Understanding your market is the first place one should start when vetting  a real estate deal. If a metro area is not growing, neither will the value of your real estate. Our guest today is a leading, internationally-recognized expert on the topic.

John Boyd founded The Boyd Company to help big companies like PepsiCo, Boeing, Hewlett-Packard, and JP Morgan Chase with their corporate site selection. With five decades of experience, he’s gained deep knowledge of markets across the nation. He’s a popular speaker on topics pertaining to business relocation, the economy, and the direction of new corporate development and jobs. And, he’s here with us on the Real Wealth Show!

Click here to learn about the best places to buy rental property in 2019.

Podcast Transcript

Kathy Fettke: John, welcome. It’s so great to have you here.

John Boyd: It’s great to be here.

Kathy: You are a commercial real estate expert in the Houston area. Houston, boy, has had some tough times and at the same time, there’s massive growth. What’s the latest? What’s going on in Houston today?

John: We view Houston as one of the strongest markets for companies and for entrepreneurs to be investing in today, for a myriad of reasons. The first reason is just the overall state business climate and the favorable tax structure, and the tax advantages go beyond the lack of a corporate or personal income tax. But, also the property tax rates in Houston today are much more attractive to executives of major companies in the northeast after the Tax Reform Bill a couple of years ago, which limited property tax deduction to $10,000. There’s a lot of dollars and cents drivers that fuel the attractiveness of Houston, and beyond the costs, the idea that Houston has really diversified itself beyond energy, there’s an exciting technology scene happening in Houston. The city is uniquely linked to the global marketplace.

Kathy: How so?

John: You have George Bush Continental Airport, which is the 10th busiest airport in the U.S., with an impressive roster of nonstop flights to major markets. There’s a common denominator among cities that are attracting major corporate head office projects today, and that common denominator is a link to the global marketplace. Having a major airport, like George Bush, is a major asset and it puts Houston in the mix with other head office cities like Chicago with O’Hare, Boston with Logan, the New York City metro area with Newark Liberty and LaGuardia and JFK.

That idea of the unique link to the global marketplace with air travel and also your port, which connects you and connects the economy to the booming Latin American market, that’s something that we always look for when we look at markets that are poised to sustain growth and markets that are attractive for our clients to invest in. It’s that unique link to the global marketplace, and you have that in Houston.

Kathy: How would you say Houston compares to Dallas, which has been a hot spot as well?

John: Dallas in the metroplex is on a roll. The Texas economy is firing on all eight cylinders today, and we see all the exciting things happening in Dallas, but some people like vanilla, some people like chocolate, and this idea of historically Dallas had a little more pizzazz. I think a lot of it had to do with the television show and JR Ewing, but Houston has done a terrific job in diversifying its economy.
---
Exercise A:
In the Houston interview transcript, why does John Boyd count George Bush Continental Airport as a major asset for Houston?
Exercise B:
According to the Houston interview transcript, what limit did the Tax Reform Bill place on the property tax deduction?
Exercise C:
Continue the Houston interview transcript from the point where it stops.

Data excerpt:
---
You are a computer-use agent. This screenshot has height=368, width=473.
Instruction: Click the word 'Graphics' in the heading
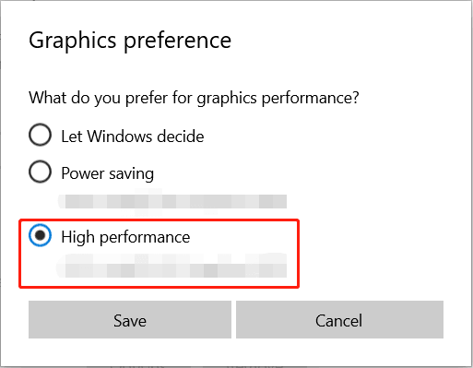point(73,42)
---
Response area A:
Boyd says cities that attract major corporate head office projects share one common denominator: a link to the global marketplace. As the 10th busiest airport in the U.S., with many nonstop flights to major markets, George Bush Continental gives Houston that link. It puts the city alongside head office cities such as Chicago, Boston and the New York City metro area.

Response area B:
It limited the property tax deduction to $10,000.

Response area C:
Houston has one of the most highly regarded economic development programs in North America, the Greater Houston Partnership, which really does a terrific job telling the story of Houston as a city. It’s open for business, open for entrepreneurs and professionals from around the globe, and I think that’s another reason why you’re seeing a lot of the new mixed-use millennial-friendly development happening in downtown, and even in suburban markets, like the woodlands, which I happen to spend a lot of time in and as Chevron as it happens to be one of our clients. They have a major presence in the woodlands, and the Howard Hughes Corporation which owns the woodlands development, happens to be a client of ours as well.

Kathy: When you say client of yours, what do you mean by that?

John: We advise major corporations where to locate their facilities toward North America, and 99% of the work is in the corporate sector, advising companies where to locate. Another part of our business is advising some of the nation’s top real estate development companies like Howard Hughes, to identify markets that are attractive for new development, whether that be new office space development, new repurposing of vacant retail into mixed-use housing development, or industrial projects like data centers, and warehouses like manufacturing projects.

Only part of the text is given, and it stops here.